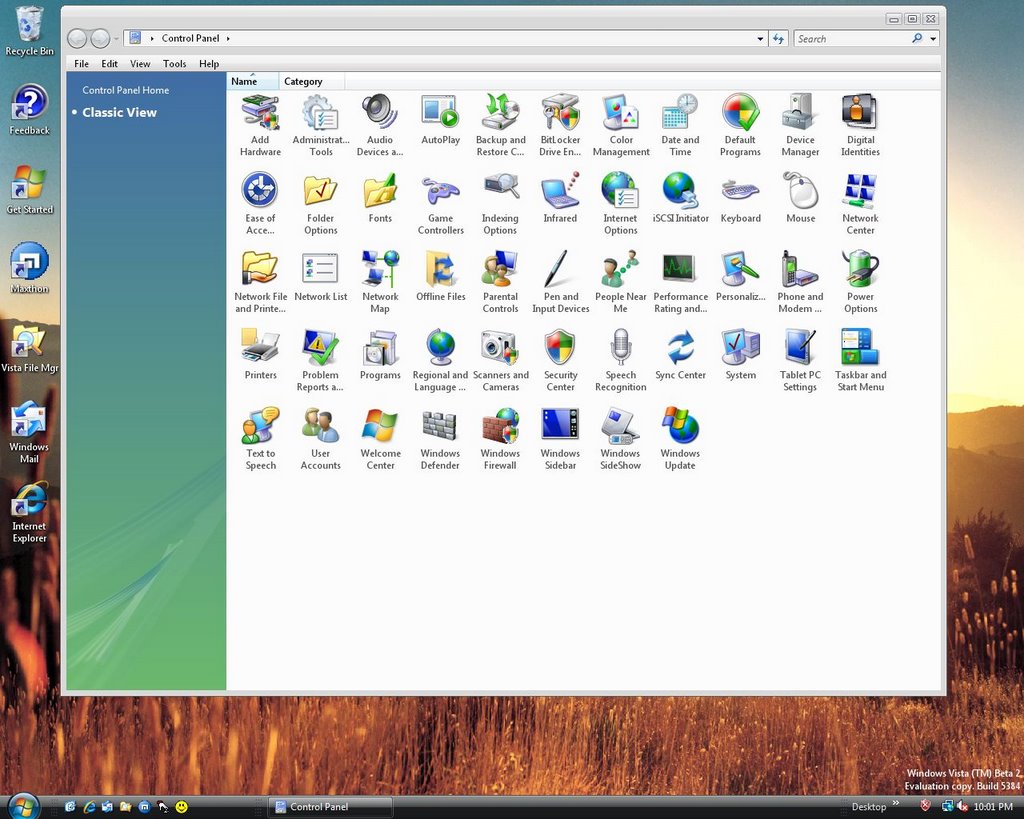Expand the search options dropdown arrow
This screenshot has height=819, width=1024.
point(933,39)
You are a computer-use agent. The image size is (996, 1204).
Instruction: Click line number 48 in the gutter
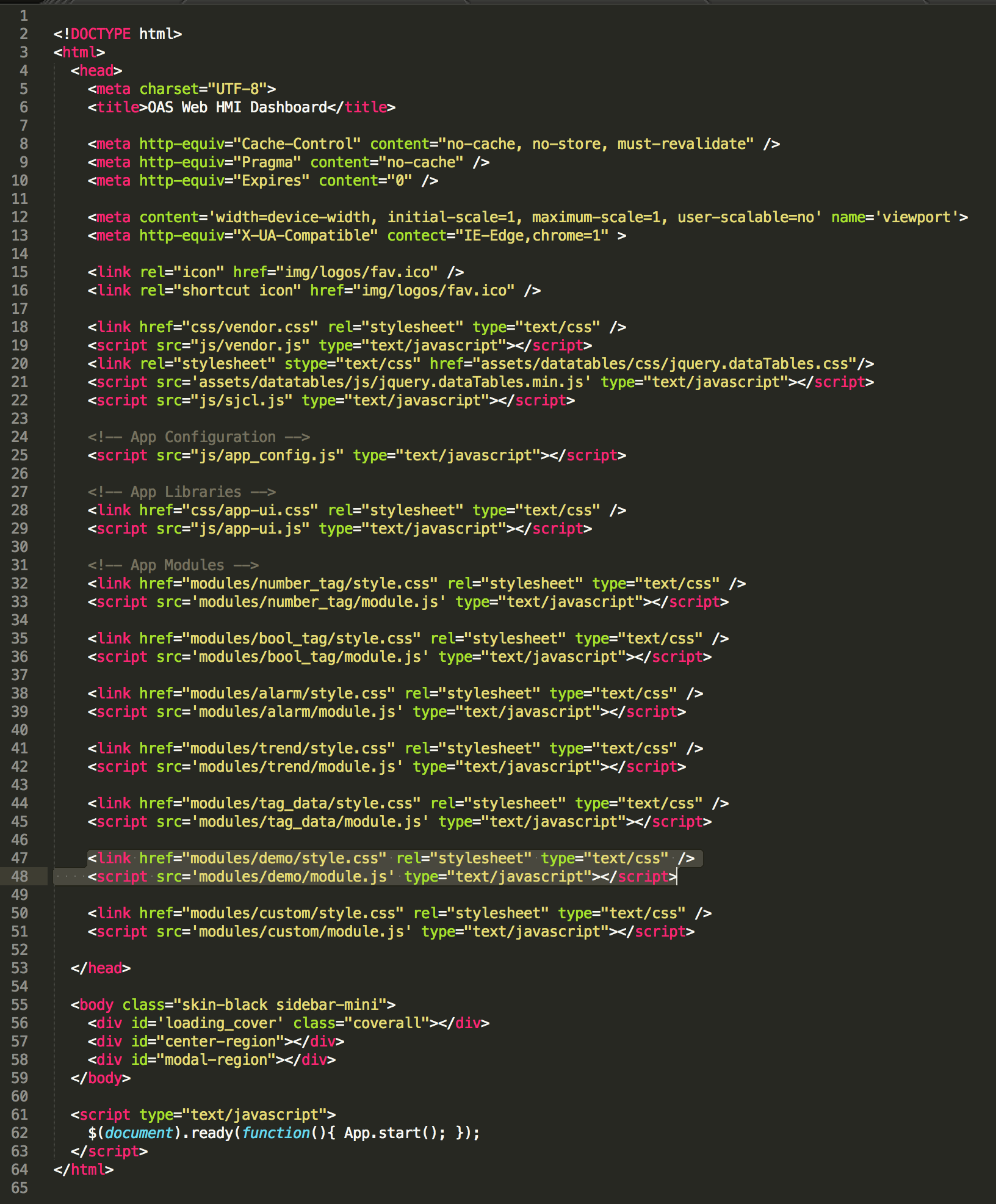click(20, 876)
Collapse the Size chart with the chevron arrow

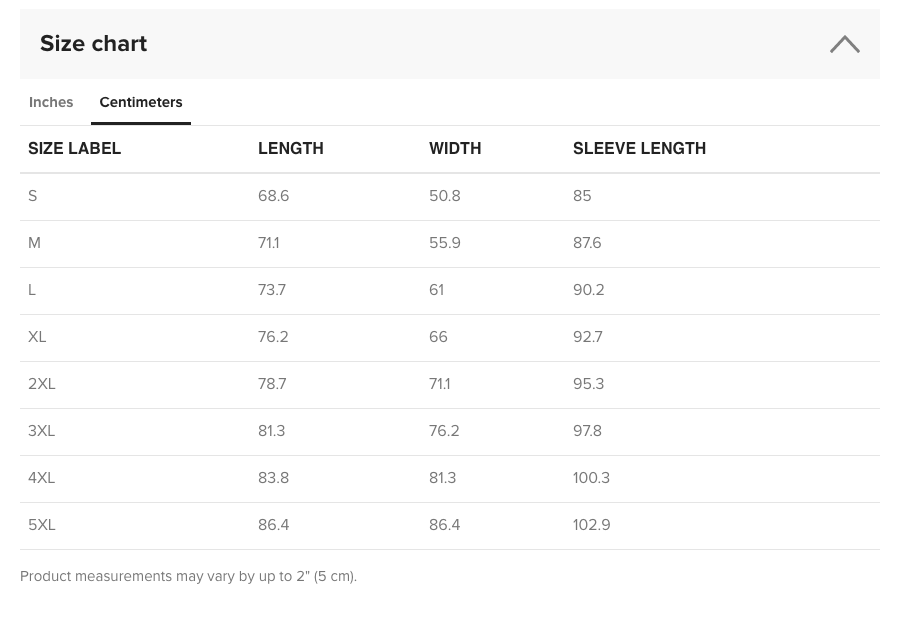click(x=844, y=44)
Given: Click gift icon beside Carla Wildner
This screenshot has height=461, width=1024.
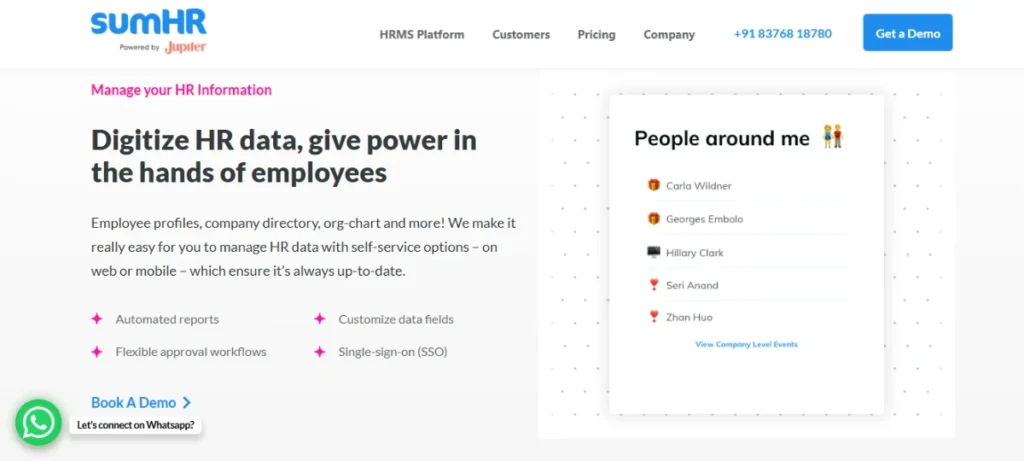Looking at the screenshot, I should click(654, 186).
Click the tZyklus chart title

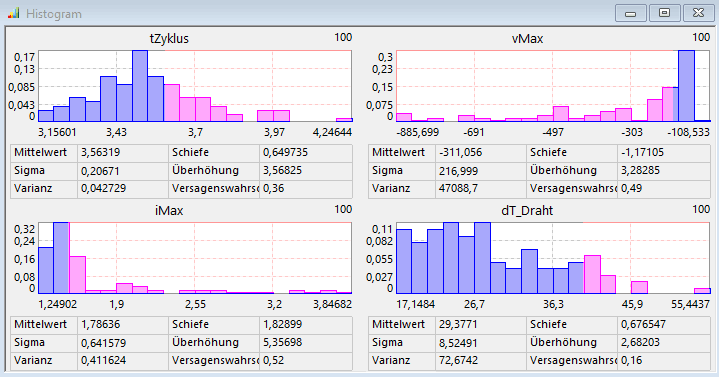(169, 39)
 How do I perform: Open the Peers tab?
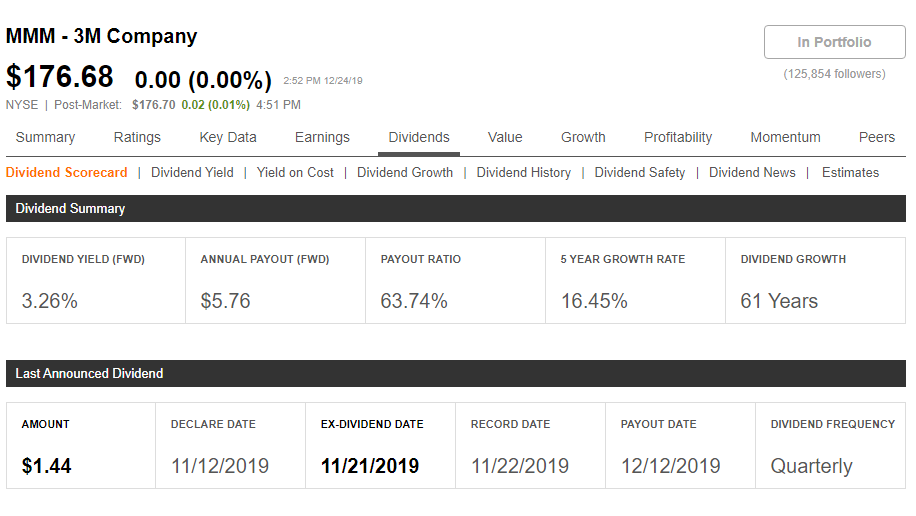(x=876, y=137)
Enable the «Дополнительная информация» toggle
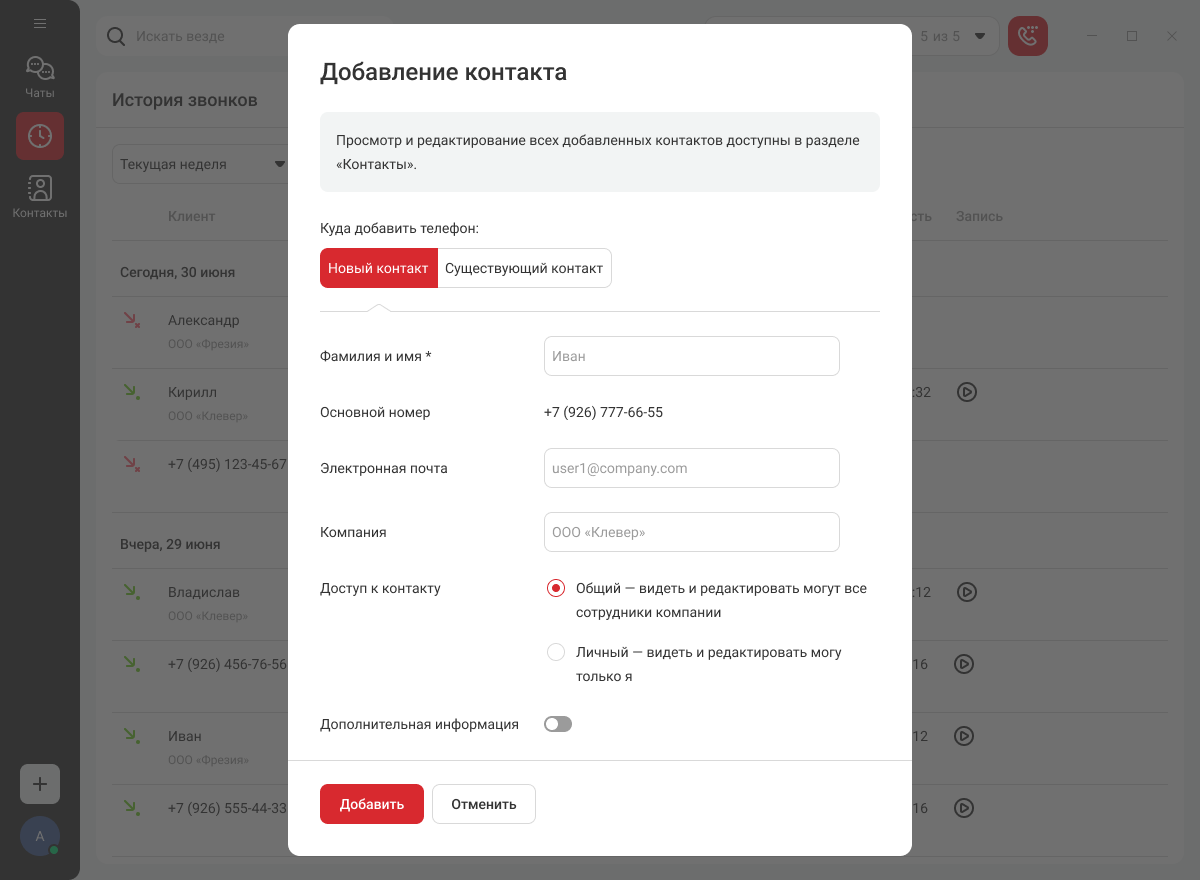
┄┄┄┄┄┄┄┄┄┄
§ WHAT YOU NEED TO DO:
Leaving every picture out, write out exactly the lines from the one that holds "You are a computer-use" through the end of the listing, both included.

§ SOLUTION FOR THIS TASK:
You are a computer-use agent. The image size is (996, 1204).
Instruction: Click line number 48 in the gutter
click(20, 876)
Collapse the Size chart with the chevron arrow

click(x=844, y=44)
Given: Click gift icon beside Carla Wildner
This screenshot has height=461, width=1024.
Looking at the screenshot, I should click(654, 186).
Click the tZyklus chart title

(169, 39)
 How do I perform: Open the Peers tab?
(x=876, y=137)
Enable the «Дополнительная информация» toggle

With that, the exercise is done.